Marc Bergevin is Doing his Best to Flatten the Curve

As a humble and obscure Habs blogger writing from the depths of my Covid-lockdown basement, I will not pretend for a second that GM Marc Bergevin gives a Flying-Frenchman about what I think of him or the job he is doing as I am barely a household name in my own house. Furthermore, the fact that my reading base consists of the 61 people on my email list suggests I should spend more time making friends rather than writing about the team I have loved and hated for the better part of 41 years. That said, I am very excited about watching this team.

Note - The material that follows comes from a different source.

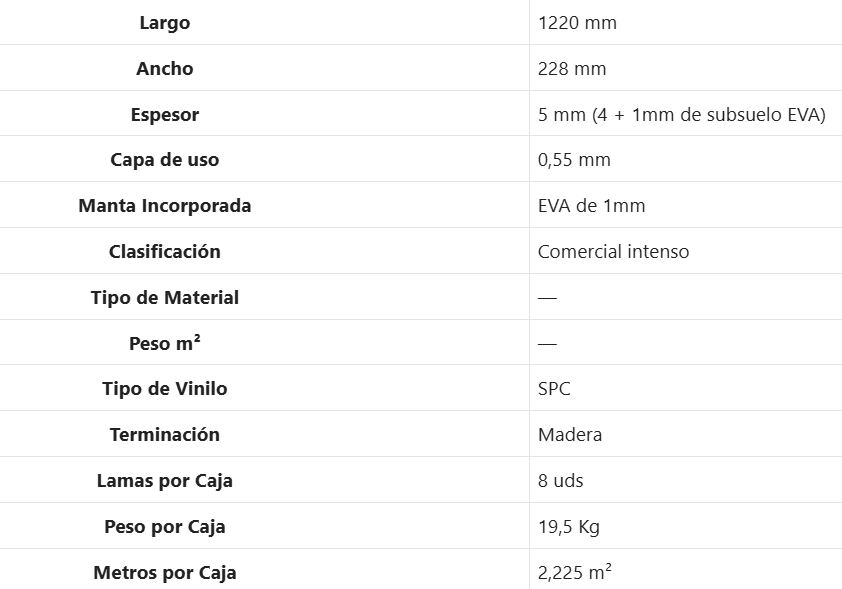Screen dimensions: 842x589
Task: Click the "Peso m²" row label
Action: 164,344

If Covid has taught us anything, it is that young, healthy athletes have the upper hand in fighting the devastating effects of the disease. The youth movement seems to be getting stronger on the Habs and, given the sprint that is a 56-game season, this team may have the energy to make some noise. Nick Suzuki (21) and Jesperi Kotkaniemi (20) exploded on the scene during the playoffs last season and I cannot see a scenario where they do not get better. Max Domi imploded in the playoffs last season and clearly wore out his welcome with Claude Julien. The trade for Josh Anderson (26), if nothing else, changes the atmosphere in the room and behind the bench. Jonathan Drouin, although he drives me nuts sometimes, is only 25 years old and showed flashes of confidence and brilliance last year. I am also very excited about seeing Alex Romanov (21) suit up on defense for the Habs, if only for the reason that his name kind of rhymes with Andrei Markov.

Speaking of defense, I am very optimistic about what Bergevin has assembled on the blueline. Shea Weber and Jeff Petry proved their age and leadership is perfect for the playoffs. Given that the season is 56 games with very little travel, Shea Weber’s advanced age should not be a factor. The addition of Stanley Cup winner Joel Edmundson made the Habs’ defensive corps tougher and more experienced. Sprinkle in the rookie Romanov, a more confident Victor Mete, a surprisingly steady Brett Kulak, and you have a starting 6 that Carey Price cannot help but feel excited about playing behind.

Speaking of Carey Price, this has to be the year for Carey Price. Thanks to Covid and border restrictions, the NHL has 4 leagues within the league and Carey Price is by far the best goalie in his “Northern League”. Furthermore, the Habs have the best back-up in the North in Jake Allen. Might the combined talent in net give the players more confidence in their scoring ability and thereby improve the offence? It better, because as amazing as the Habs look in net, Price and Allen do not score goals.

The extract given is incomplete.